TASK REQUIREMENTS - Tell me how many lines in the data include "Identify", and keep the reply to that number.

Segment Start: RECORDS

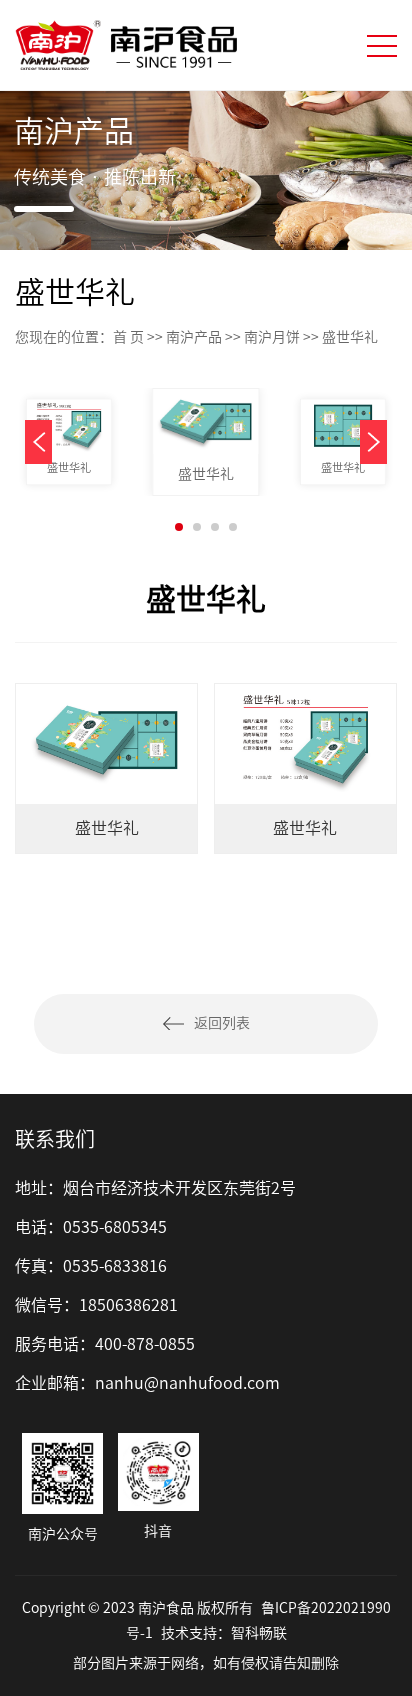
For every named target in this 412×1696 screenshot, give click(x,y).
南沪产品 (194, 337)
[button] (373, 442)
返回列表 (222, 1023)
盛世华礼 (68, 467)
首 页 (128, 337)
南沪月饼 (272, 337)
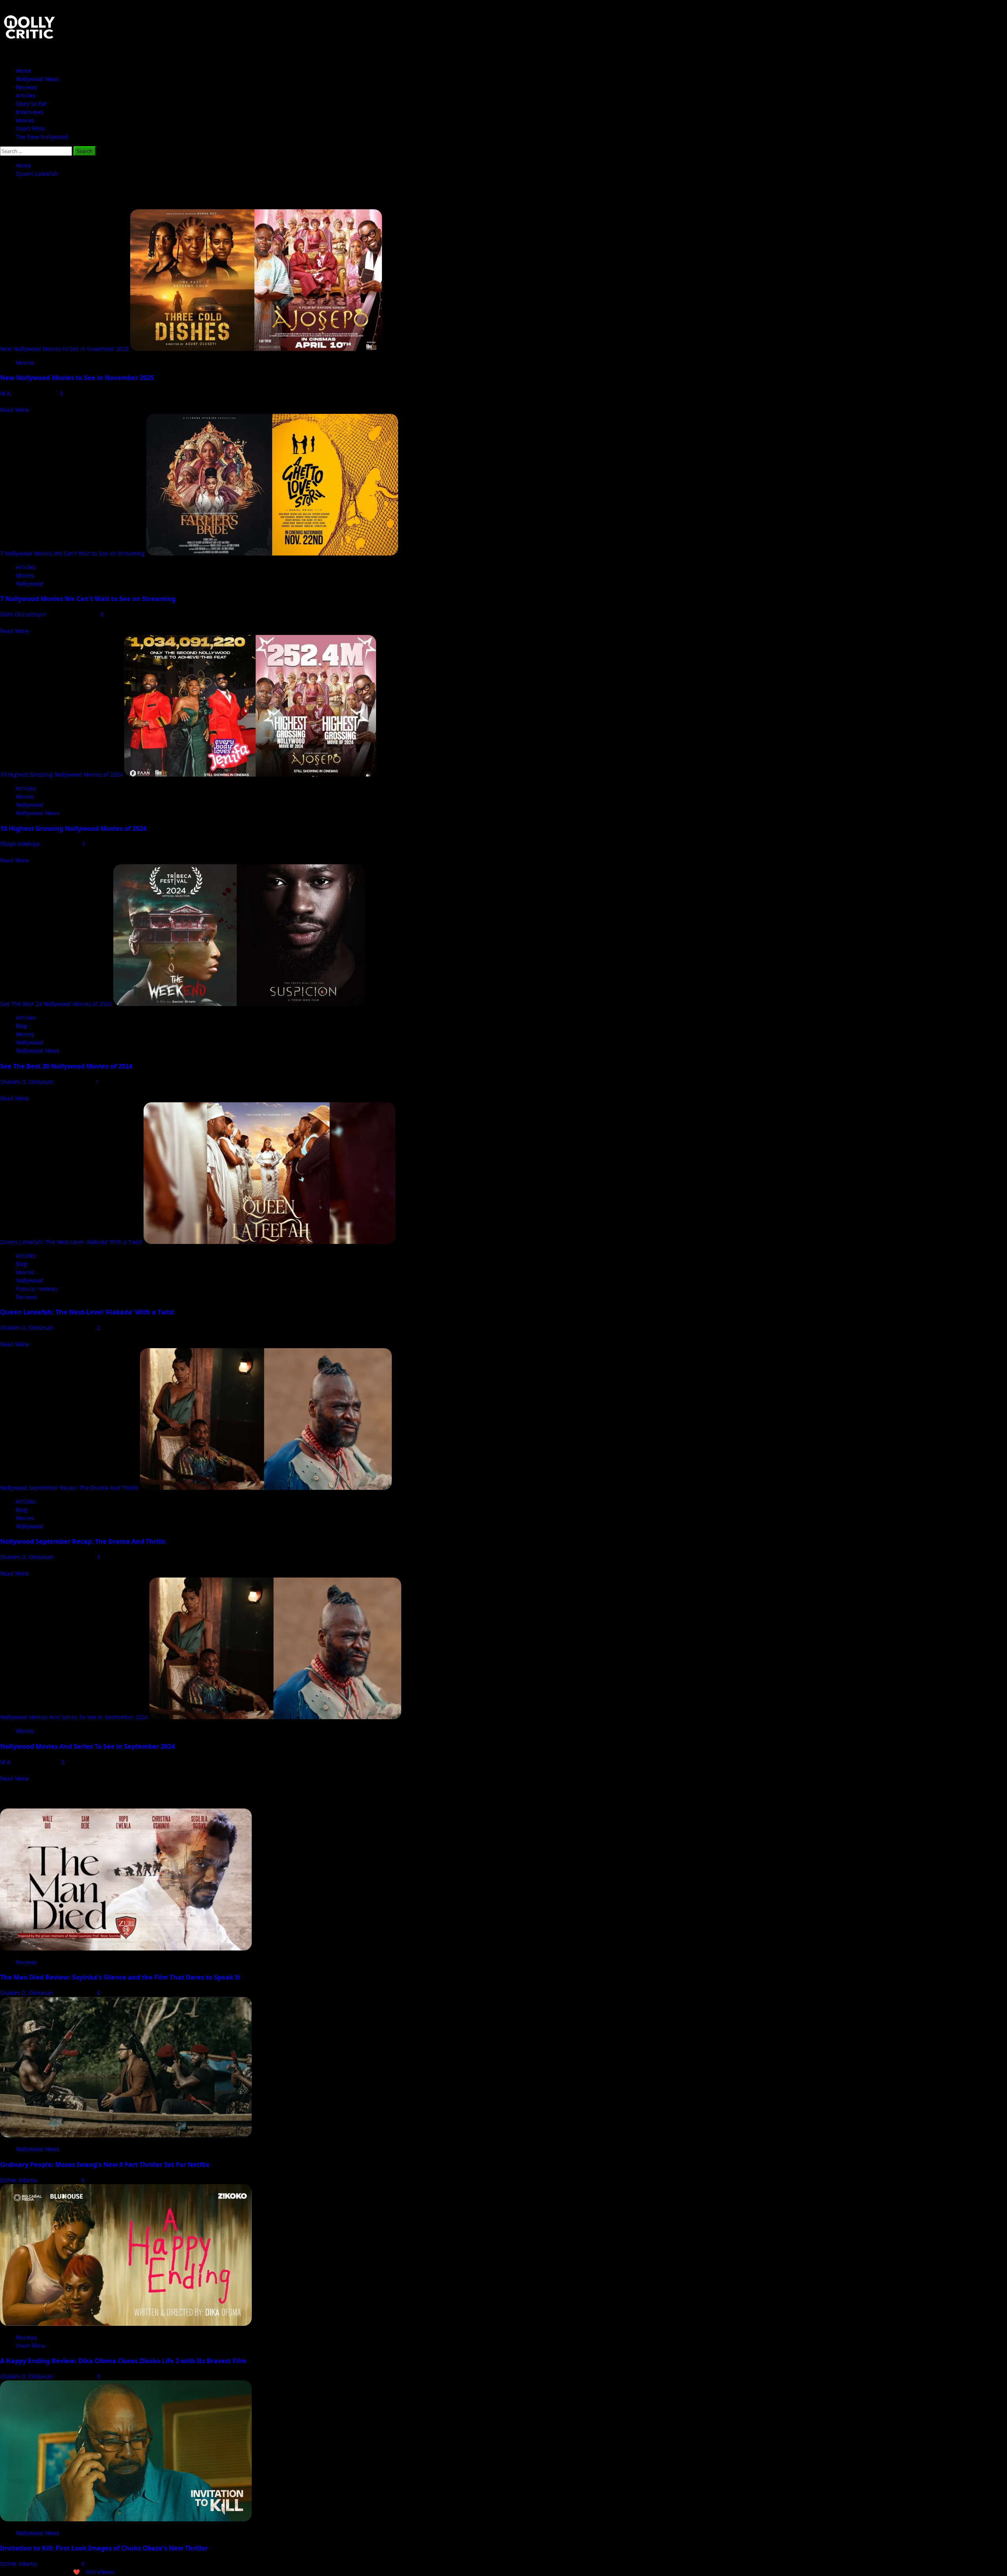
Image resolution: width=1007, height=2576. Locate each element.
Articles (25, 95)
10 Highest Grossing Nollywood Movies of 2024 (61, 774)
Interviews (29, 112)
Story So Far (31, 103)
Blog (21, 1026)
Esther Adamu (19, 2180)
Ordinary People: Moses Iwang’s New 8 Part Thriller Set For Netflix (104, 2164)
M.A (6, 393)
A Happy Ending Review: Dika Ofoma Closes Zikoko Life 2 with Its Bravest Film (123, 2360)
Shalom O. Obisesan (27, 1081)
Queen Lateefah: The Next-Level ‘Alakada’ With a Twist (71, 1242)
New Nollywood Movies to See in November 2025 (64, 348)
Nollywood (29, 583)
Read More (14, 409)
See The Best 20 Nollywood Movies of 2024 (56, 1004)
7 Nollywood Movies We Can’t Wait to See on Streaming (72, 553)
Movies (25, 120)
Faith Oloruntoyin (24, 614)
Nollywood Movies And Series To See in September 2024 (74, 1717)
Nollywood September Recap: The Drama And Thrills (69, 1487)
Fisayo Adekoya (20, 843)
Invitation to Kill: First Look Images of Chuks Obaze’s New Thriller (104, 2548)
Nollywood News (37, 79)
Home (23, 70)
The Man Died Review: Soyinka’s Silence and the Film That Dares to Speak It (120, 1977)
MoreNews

Segment End: RECORDS
Segment Start: RECORDS

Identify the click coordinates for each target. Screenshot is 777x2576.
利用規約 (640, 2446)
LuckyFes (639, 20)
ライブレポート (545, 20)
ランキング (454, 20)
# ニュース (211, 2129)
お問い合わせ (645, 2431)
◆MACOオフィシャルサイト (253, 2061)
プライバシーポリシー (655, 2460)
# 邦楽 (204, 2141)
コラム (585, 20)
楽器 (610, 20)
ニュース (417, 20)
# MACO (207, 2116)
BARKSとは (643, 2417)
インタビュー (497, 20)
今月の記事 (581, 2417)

Segment End: RECORDS
Segment Start: RECORDS

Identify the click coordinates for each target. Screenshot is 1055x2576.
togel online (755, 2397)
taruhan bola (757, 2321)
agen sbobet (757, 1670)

Segment End: RECORDS

ANSWER TO THIS EXERCISE - 2